◆ **What is expected**: Every record shown here needs to be repeated exactly.

Pixel coordinate grounding data:
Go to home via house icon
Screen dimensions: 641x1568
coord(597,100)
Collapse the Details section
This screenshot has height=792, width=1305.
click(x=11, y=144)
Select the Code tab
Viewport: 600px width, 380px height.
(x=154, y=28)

◆ **The answer**:
Go to home via house icon
Screen dimensions: 641x1568
coord(597,100)
Collapse the Details section
This screenshot has height=792, width=1305.
click(x=11, y=144)
Select the Code tab
Viewport: 600px width, 380px height.
(x=154, y=28)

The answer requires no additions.